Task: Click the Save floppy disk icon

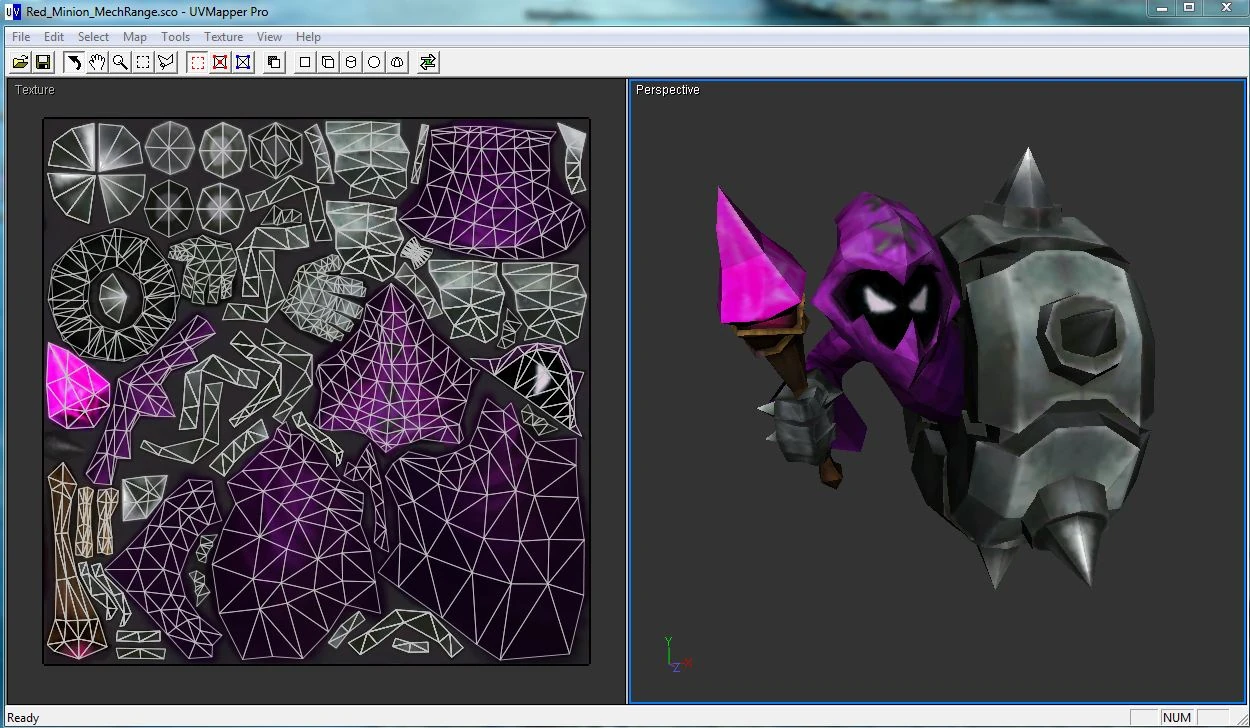Action: pyautogui.click(x=43, y=62)
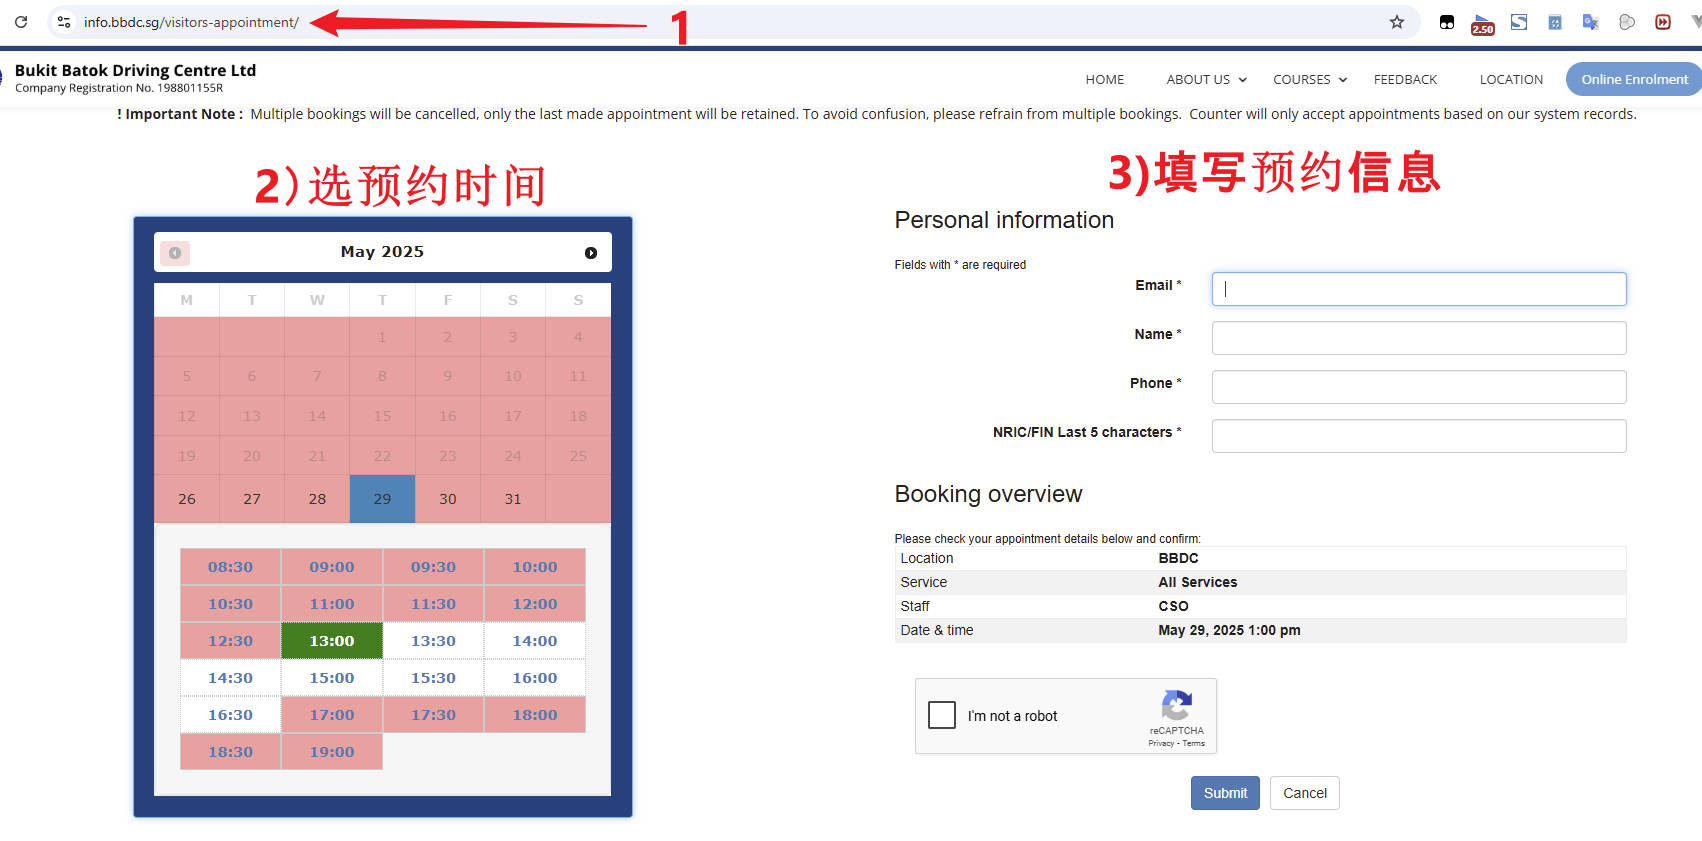Focus the NRIC/FIN last 5 characters field

pyautogui.click(x=1418, y=436)
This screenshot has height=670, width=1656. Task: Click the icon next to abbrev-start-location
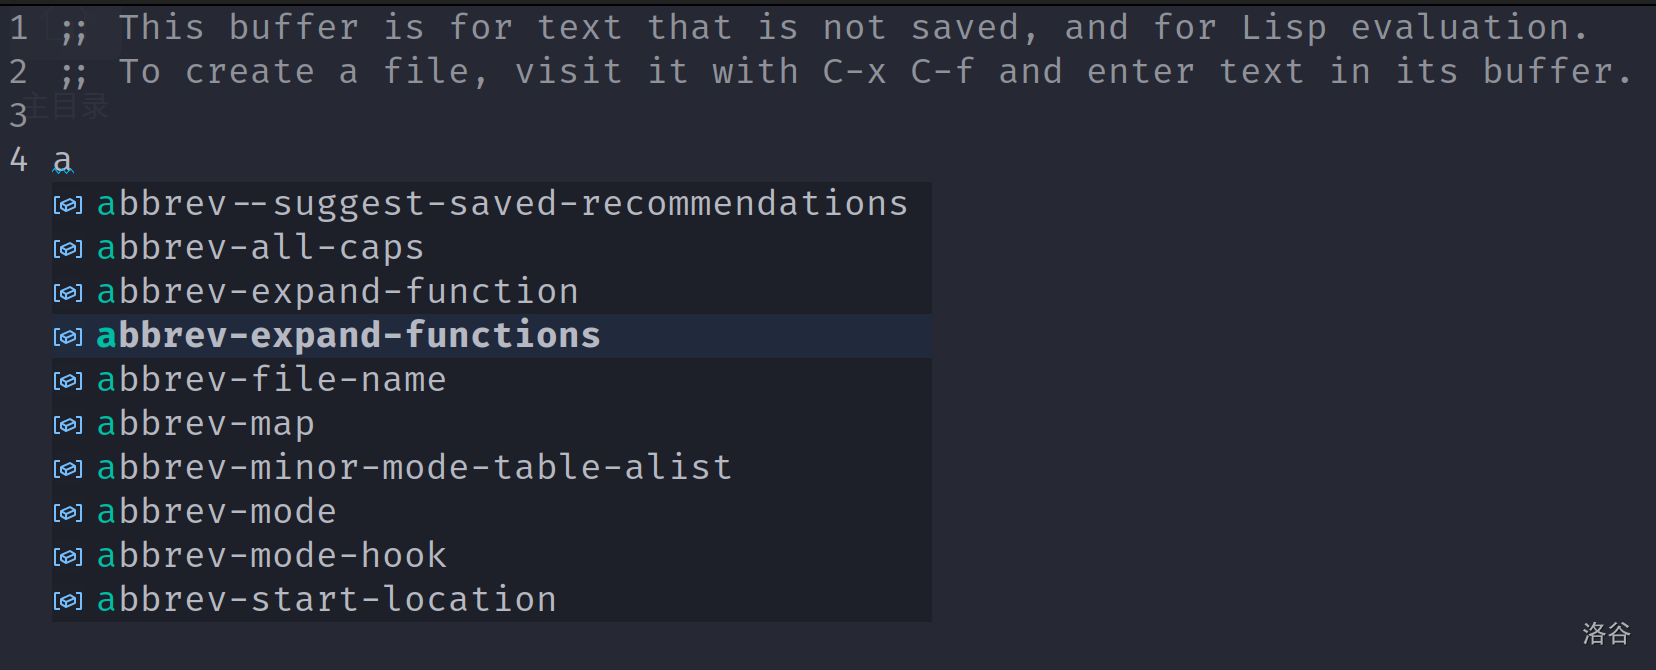(x=68, y=601)
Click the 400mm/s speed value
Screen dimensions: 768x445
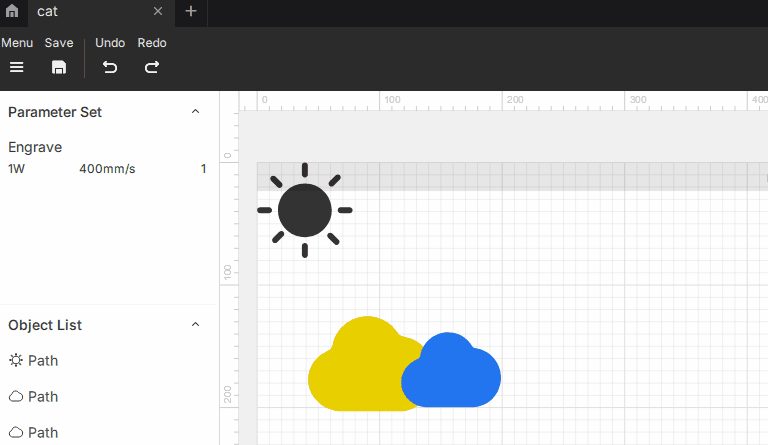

Your task ::
Would you return the material exactly, images excluded?

Exercise solution ::
Task: Click the Save floppy disk icon

Action: pyautogui.click(x=43, y=62)
Focus the NRIC/FIN last 5 characters field

pyautogui.click(x=1418, y=436)
This screenshot has height=670, width=1656. Task: Click the icon next to abbrev-start-location
(x=68, y=601)
Click the 400mm/s speed value
Screen dimensions: 768x445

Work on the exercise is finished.